1. In this systematic review and meta-analysis, surgeries for sleep apnea showed improvements in obstructive sleep apnea symptoms as well as blood pressure.
2. Furthermore, there were significant decreases in blood pressure in both eastern and western countries, with no significant differences between the two demographic groups.
Evidence Rating Level: 2 (Good)
Obstructive sleep apnea (OSA) can obstruct the airway during sleep and is associated with increased blood pressure (BP). Continuous positive airway pressure (CPAP) is an effective first-line treatment that can also reduce BP; however, in a selected patient group, surgical intervention is necessary for OSA treatment. Surgery type include uvulopalatopharnygoplasty, and maxillomandibular advancement. This study’s objective was to evaluate the effects of surgery for the treatment of OSA on BP reduction.
This systematic review and meta-analysis used a literature search of OSA, sleep surgery, and BP terms. The study was conducted under PRISMA guidelines. Studies were included based on age criteria, polysomnography confirmed OSA, having surgery for OSA, and pre- and post- BP monitoring. Case reports, letters to the editor, and abstracts were excluded. Quality assessment was done using the Newcastle-Ottawa Scale. 4041 records were screened, and 3226 articles were reviewed by abstract and title. 61 studies were incorporated in full-text review.
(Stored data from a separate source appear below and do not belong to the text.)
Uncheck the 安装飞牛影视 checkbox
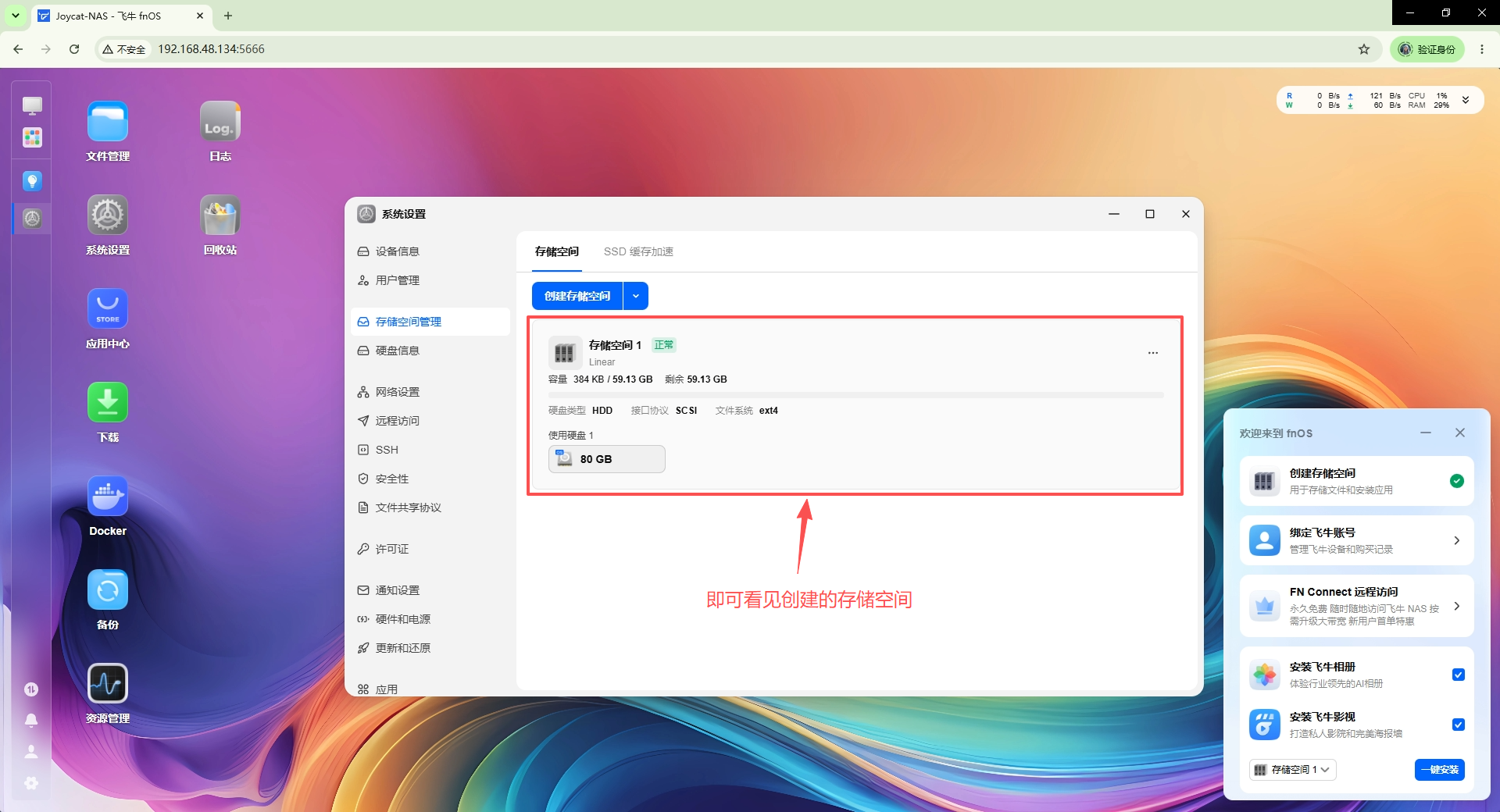This screenshot has width=1500, height=812. click(1458, 725)
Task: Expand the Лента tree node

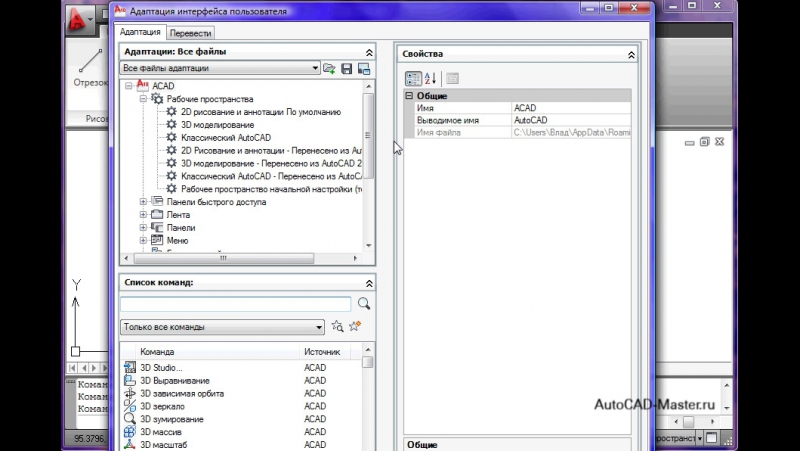Action: click(143, 214)
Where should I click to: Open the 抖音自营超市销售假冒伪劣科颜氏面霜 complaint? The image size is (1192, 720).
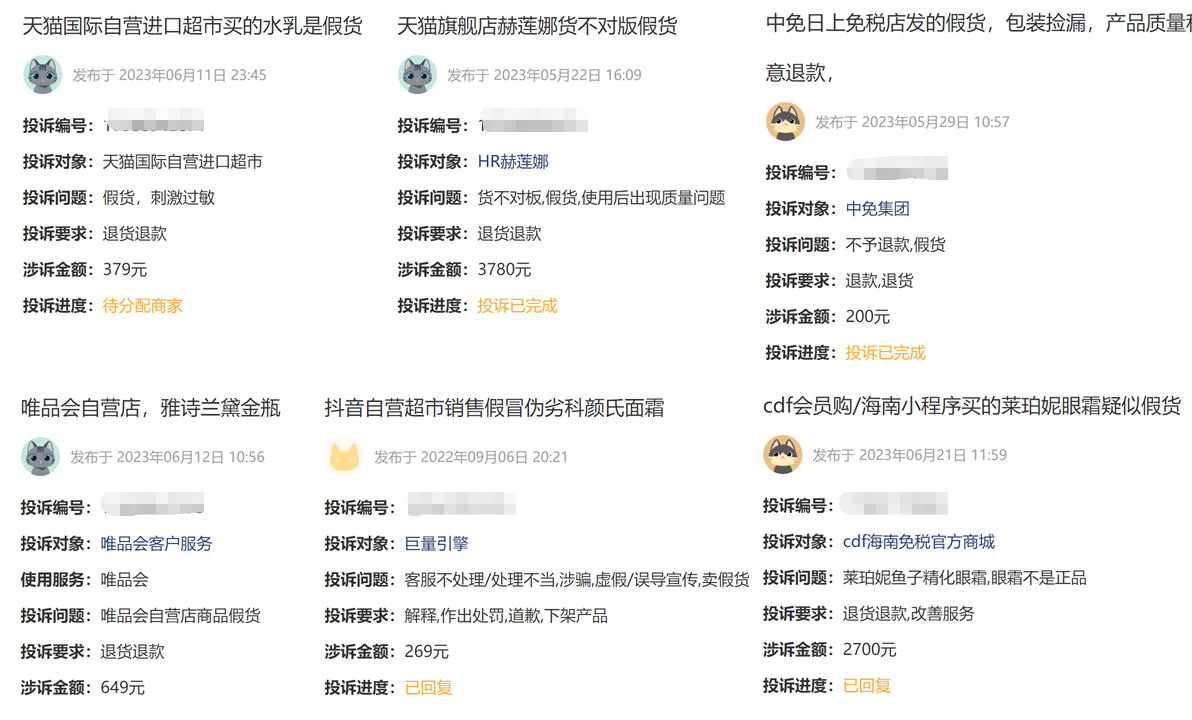(x=494, y=408)
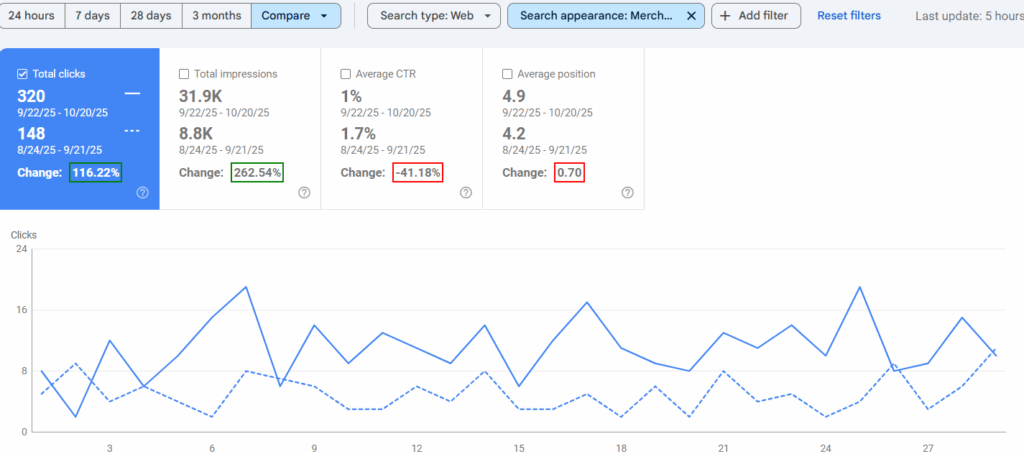Uncheck the Total clicks checkbox
This screenshot has height=454, width=1024.
pyautogui.click(x=23, y=74)
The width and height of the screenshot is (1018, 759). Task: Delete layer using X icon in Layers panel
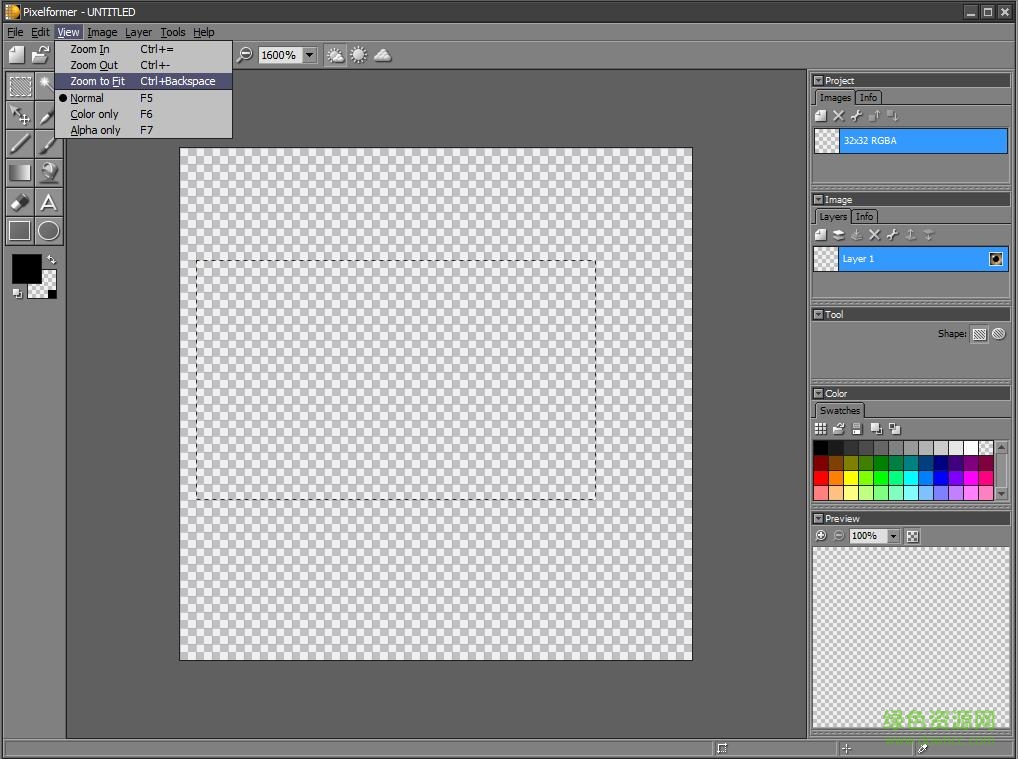tap(874, 235)
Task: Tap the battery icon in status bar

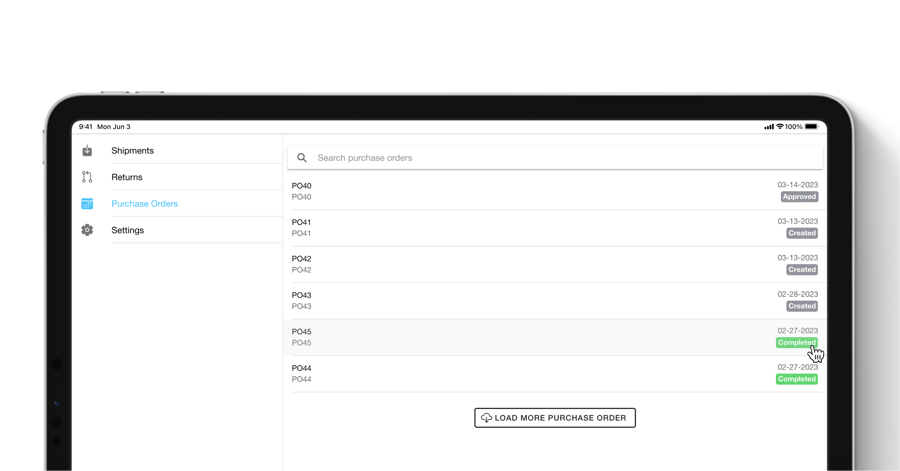Action: tap(811, 127)
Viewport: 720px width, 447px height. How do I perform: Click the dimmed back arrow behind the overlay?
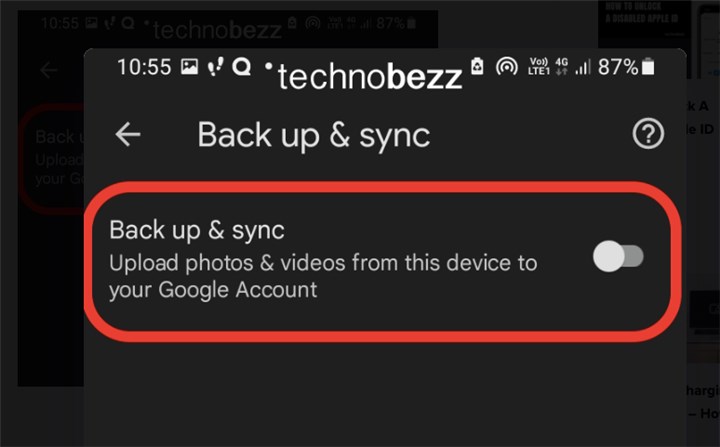48,71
26 studies were included in the review and meta-analysis. 22 studies were case series studies, while the remainder were case-control and randomized controlled trial studies. Study results showed a significant reduction in objective (apnea-hypopnea index) and subjective (Epworth Sleepiness Scale) markers of sleep apnea after surgical intervention. Furthermore, there was an overall mean reduction in systolic BP (5.6 mHg) and diastolic BP (3.9 mmHg) after surgical intervention. There were no differences in mean changes to BP between studies completed in eastern versus western countries. Subgroup analysis showed greater BP changes with greater reduction in objective OSA measures post-surgery. However, this study was limited due to use of primarily case series studies and there was no comparison between those having surgery and a control group. Nonetheless, this study was the first meta-analysis of OSA surgery and its effect on BP reduction.